À la radio puis au Sénat, le Ministre a commencé à dévoiler les différents leviers sur lesquels il compte s’appuyer pour une meilleure mixité scolaire et sociale. Etienne Butzbach, qui coordonne depuis 2015 le réseau mixité sociale à l’école pour le CNESCO, et Choukri Ben Ayed, professeur de sociologie spécialiste des questions de mixité, lui ont transféré leurs propositions. Ces propositions, qu’ils livrent en primeur au Café pédagogique s’appuient sur les rencontres nationales « Mixité à l’école : des moyens pour agir » qu’ils ont organisé en février 2022. Selon eux, la mixité a besoin d’une politique publique forte et non d’une juxtaposition de dispositifs qui peuvent réussir à court terme et sur un territoire restreint. Autrement dit, il s’agit de « sortir du modèle volontariste localisé à un modèle national unifié et si nécessaire contraignant comme cela est le cas pour d’autres politiques éducatives » explique Choukri Ben Ayed.

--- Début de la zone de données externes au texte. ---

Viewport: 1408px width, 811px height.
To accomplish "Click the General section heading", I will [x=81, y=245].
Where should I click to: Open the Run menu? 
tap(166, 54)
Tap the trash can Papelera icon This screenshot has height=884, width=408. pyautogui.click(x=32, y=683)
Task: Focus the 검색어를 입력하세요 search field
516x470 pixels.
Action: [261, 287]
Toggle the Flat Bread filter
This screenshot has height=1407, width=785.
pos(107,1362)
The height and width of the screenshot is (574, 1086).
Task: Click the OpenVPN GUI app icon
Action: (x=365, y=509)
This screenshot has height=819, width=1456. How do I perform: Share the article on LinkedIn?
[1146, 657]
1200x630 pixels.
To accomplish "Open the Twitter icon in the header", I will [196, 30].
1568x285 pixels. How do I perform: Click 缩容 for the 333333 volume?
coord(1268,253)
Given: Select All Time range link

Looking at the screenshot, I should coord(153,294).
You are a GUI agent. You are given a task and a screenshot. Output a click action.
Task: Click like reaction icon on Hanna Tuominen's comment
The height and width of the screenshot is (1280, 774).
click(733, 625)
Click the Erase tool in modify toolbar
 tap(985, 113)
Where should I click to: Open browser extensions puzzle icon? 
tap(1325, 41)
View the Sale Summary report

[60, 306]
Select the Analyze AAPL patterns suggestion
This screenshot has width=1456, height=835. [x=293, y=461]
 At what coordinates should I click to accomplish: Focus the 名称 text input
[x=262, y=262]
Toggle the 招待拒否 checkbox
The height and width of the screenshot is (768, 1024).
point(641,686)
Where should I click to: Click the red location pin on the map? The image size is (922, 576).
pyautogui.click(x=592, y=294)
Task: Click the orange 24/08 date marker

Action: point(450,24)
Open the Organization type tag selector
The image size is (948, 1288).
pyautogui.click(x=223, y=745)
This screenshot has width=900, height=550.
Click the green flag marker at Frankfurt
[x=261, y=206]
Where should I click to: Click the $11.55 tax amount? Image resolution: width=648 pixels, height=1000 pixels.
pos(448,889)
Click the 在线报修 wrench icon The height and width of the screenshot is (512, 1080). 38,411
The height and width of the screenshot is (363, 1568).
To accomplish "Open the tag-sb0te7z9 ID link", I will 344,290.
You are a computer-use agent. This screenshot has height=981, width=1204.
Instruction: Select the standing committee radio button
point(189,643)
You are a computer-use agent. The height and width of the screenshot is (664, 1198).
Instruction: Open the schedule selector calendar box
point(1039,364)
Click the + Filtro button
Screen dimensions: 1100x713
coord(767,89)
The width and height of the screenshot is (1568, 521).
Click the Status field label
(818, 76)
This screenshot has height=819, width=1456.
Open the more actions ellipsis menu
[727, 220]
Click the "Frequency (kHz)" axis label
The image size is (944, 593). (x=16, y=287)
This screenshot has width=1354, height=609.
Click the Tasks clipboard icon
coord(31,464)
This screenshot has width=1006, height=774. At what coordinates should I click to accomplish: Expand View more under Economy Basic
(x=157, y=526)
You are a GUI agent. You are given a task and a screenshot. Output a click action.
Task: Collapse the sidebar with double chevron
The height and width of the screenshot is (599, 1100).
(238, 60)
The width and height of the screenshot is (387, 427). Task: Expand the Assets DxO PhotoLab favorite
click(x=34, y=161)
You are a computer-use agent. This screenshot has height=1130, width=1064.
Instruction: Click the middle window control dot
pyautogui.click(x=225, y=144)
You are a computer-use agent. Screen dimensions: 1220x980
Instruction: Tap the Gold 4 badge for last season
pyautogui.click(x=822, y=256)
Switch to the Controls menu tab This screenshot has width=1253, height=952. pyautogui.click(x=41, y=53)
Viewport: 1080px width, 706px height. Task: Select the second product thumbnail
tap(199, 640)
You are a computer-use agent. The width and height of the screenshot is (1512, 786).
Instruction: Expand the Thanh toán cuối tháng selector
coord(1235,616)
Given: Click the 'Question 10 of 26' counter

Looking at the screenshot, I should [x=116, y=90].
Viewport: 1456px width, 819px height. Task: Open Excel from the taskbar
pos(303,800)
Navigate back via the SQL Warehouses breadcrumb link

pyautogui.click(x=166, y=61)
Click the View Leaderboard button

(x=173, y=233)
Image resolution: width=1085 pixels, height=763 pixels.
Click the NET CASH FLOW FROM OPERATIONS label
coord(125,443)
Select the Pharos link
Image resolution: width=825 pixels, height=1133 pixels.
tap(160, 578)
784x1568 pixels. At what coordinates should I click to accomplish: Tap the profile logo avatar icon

Quel était l’objectif de ces rencontres ?
Etienne Butzbach : Elles avaient pour objectif de faire un point d’étape des politiques de mixité menées dans certains territoires pour en tirer les leçons et élaborer des recommandations qui pourraient nourrir la relance d’une impulsion nationale, en panne depuis 2017. Organisées par le réseau mixité à l’école pour le Cnesco avec le soutien du département de Haute Garonne, du rectorat de Toulouse et de l’IFÉ – Institut français de l’éducation, et le laboratoire GRESCO de l’Université de Limoges, elles ont réuni plus de 150 participants, responsables de collectivités et d’académies, de parents, d’associations, de professionnels de l’éducation et chercheurs, tous impliqués dans cette démarche. Elles ont également permis de travailler sur l’articulation entre politique de mixité sociale à l’école, éducation prioritaire, cités éducatives et rénovation urbaine. Les actes qui viennent d’être publiés devraient être un précieux appui pour tous ceux qui veulent s’engager dans ce processus.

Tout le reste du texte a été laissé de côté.